##### Entries shown #####

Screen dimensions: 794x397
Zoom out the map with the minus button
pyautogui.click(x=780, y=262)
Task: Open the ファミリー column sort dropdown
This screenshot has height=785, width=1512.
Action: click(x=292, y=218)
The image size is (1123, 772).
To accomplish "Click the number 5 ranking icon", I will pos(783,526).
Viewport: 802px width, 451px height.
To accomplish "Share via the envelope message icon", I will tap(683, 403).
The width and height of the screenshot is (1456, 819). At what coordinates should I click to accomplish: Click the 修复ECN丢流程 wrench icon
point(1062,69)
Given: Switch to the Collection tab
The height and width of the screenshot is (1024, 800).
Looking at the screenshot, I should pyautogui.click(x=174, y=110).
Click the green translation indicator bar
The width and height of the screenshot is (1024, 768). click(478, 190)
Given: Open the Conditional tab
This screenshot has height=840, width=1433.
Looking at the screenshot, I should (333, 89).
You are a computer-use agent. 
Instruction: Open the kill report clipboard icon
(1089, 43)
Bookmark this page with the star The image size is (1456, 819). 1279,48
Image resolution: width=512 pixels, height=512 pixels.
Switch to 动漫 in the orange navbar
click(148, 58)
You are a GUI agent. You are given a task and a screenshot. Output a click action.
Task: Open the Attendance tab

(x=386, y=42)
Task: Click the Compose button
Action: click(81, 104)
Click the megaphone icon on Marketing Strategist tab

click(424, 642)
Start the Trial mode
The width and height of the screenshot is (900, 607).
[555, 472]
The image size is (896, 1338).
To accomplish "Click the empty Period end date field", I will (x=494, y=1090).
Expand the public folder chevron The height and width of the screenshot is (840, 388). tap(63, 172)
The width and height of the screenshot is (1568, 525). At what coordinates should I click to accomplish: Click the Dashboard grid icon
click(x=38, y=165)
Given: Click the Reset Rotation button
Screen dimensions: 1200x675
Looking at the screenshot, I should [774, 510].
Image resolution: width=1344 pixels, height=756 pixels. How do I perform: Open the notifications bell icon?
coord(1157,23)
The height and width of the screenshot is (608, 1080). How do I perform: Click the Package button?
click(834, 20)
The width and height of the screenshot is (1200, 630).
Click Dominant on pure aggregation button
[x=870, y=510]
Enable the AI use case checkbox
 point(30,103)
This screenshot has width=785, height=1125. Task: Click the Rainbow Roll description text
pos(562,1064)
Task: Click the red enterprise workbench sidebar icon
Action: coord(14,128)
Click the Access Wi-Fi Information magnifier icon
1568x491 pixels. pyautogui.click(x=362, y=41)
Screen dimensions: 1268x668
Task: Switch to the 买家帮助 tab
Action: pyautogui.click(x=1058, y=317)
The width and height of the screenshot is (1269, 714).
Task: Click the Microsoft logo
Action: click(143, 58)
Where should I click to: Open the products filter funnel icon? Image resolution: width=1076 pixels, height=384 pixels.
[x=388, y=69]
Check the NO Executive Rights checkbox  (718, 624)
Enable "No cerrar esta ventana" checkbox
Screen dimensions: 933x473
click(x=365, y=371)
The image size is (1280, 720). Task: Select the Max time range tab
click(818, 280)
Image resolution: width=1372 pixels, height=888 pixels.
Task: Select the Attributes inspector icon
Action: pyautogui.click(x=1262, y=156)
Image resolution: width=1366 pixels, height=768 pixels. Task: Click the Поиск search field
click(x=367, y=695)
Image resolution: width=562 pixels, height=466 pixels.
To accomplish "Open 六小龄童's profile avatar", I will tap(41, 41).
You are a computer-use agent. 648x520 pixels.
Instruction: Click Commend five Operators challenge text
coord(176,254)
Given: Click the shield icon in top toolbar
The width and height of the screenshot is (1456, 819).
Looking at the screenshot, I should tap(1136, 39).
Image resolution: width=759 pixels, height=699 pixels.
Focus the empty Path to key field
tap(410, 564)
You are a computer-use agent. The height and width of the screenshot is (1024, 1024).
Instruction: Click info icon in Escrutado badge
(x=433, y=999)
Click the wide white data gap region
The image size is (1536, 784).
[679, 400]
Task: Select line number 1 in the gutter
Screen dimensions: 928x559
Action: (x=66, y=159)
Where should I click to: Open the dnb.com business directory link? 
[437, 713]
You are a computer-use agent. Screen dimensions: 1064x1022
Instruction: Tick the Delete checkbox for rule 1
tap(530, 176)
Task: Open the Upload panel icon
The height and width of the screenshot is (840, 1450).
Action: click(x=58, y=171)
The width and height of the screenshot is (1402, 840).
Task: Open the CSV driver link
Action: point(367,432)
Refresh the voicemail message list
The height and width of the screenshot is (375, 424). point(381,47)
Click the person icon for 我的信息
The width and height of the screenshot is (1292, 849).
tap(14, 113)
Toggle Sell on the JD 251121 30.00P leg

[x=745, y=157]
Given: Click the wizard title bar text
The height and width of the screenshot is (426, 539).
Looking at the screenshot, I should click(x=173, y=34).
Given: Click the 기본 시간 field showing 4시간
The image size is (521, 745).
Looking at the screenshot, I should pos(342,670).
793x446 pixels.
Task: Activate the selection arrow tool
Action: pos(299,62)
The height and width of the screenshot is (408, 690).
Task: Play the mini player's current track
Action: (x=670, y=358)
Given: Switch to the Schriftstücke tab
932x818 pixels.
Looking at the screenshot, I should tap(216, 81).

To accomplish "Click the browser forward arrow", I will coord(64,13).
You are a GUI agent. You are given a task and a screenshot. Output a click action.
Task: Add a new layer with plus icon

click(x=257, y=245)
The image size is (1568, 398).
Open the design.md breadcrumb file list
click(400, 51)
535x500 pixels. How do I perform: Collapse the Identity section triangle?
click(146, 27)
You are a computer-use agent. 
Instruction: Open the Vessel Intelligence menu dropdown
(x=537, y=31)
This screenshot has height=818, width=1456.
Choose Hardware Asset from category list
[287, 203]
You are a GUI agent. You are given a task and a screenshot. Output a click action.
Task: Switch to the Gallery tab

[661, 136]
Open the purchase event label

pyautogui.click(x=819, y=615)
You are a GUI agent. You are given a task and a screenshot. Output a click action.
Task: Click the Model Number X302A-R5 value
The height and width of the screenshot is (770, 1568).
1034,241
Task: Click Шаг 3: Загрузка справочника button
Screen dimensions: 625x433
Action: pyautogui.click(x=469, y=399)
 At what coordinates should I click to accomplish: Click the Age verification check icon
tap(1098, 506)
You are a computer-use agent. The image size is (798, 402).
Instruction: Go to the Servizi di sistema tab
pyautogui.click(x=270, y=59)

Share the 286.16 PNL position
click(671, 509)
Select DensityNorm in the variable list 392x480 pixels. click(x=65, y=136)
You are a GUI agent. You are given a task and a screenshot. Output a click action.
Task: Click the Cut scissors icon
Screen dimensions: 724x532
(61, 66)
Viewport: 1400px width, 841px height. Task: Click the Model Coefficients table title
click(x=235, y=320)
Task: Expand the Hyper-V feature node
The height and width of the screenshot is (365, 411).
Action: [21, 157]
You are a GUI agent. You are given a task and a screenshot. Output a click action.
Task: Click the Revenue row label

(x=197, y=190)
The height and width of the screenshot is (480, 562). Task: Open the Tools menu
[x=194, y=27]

#####

▸ **Task goal**:
Render the entries above as a Markdown table with the columns Row and Line, giving each line a row number and leaving out blank lines. Begin at the line that has "Task: Expand the Hyper-V feature node" and stop at the end of the entries.

▸ **Final result**:
| Row | Line |
|---|---|
| 1 | Task: Expand the Hyper-V feature node |
| 2 | The height and width of the screenshot is (365, 411). |
| 3 | Action: [21, 157] |
| 4 | You are a GUI agent. You are given a task and a screenshot. Output a click action. |
| 5 | Task: Click the Revenue row label |
| 6 | (x=197, y=190) |
| 7 | The height and width of the screenshot is (480, 562). Task: Open the Tools menu |
| 8 | [x=194, y=27] |